Graph Theory 101

A brief origin story

One of the most famous cities in mathematics is the medieval German city of Königsberg, which lay on both sides of the Pregel river.

In the center of the river, there lay 2 islands that were connected to each other and the river banks by 7 bridges.

Something like this:

Known as the ‘bridge’ problem, this completely changed mathematics 🤯

There was a mathematician, Carl Gottlieb Ehler, who later become the mayor of a nearby town, that was absolutely obsessed with finding out a solution for this problem:

Is there a route that would allow someone to cross all 7 bridges without crossing any of them more than once?

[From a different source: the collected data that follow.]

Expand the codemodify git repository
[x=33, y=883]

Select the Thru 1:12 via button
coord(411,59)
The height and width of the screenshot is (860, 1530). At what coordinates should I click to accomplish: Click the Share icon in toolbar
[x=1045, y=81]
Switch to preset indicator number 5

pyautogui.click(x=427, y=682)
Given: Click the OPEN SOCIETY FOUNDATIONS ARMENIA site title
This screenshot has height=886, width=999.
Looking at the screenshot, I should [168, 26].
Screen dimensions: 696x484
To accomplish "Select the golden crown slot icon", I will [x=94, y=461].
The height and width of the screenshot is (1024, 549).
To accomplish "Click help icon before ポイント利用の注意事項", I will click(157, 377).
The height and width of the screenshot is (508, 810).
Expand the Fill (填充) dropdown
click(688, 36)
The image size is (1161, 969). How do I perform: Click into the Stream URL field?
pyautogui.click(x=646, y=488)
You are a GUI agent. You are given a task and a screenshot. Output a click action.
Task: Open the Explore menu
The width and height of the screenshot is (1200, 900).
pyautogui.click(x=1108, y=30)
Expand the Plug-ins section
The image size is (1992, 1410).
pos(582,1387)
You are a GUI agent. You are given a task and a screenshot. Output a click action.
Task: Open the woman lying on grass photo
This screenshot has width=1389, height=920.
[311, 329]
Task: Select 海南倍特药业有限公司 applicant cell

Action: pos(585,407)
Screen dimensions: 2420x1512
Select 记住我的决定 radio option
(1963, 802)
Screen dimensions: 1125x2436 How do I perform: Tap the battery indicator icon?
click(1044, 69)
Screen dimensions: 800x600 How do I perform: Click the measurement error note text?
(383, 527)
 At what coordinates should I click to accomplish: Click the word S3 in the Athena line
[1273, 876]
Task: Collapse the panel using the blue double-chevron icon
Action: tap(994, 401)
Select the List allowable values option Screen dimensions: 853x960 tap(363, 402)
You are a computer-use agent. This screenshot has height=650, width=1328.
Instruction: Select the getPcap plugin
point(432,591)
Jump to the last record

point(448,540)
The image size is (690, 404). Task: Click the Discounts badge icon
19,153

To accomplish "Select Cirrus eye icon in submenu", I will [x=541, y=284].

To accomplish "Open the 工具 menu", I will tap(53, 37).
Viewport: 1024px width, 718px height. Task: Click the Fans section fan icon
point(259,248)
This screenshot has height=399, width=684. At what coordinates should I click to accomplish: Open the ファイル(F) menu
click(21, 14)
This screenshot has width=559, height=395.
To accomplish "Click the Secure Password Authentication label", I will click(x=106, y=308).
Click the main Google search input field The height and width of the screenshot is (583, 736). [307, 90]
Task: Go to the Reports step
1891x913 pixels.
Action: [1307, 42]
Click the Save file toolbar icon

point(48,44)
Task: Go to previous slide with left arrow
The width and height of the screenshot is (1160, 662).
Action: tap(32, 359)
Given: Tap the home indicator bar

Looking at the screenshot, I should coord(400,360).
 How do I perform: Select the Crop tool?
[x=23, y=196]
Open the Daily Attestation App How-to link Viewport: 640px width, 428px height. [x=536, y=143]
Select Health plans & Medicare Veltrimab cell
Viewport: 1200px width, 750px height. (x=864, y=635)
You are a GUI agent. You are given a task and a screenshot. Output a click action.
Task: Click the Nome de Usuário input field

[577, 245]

Try solving it… (I’ll give you a couple of seconds ⏲️)

Spoiler alert: you can’t. There is no solution to this problem!

But, attempting to explain why it can’t be solved resulted in the invention of a new field of mathematics by fellow mathematician Leonard Euler. It was a new kind of geometry, termed as ‘the geometry of position’. Today, this is known as the field of graph theory.

You can thank this genius for creating a domain of mathematics that has endless applications and makes up the foundation for some incredibly useful and important algorithms in computer science!

A super fascinating origin story, if you ask me!

Now, onto the fun stuff. This article has two parts:

  1. Intro to graph theory: all the basic jargon that you need to know and some common types of graphs + different ways to represent graphs
  2. Applications of graph theory: 2 basic algorithms briefly explained (breadth for search and depth for search) + other cool applications!

Part 1: The essence of a graph

Let’s take a group of individuals that are connected to some social media platforms, like LinkedIn. If we map out all the connections between these people, it could look something like this.

Each person is a vertex of the graph. If they are connected on LinkedIn, then there’s a line connecting them.

Poor Bob isn’t connected to anyone…

That’s the essence of a graph — a collection of vertices, V, and edges (the lines connecting the people in the social network), E.

Note: vertices can also be referred to as ‘nodes’.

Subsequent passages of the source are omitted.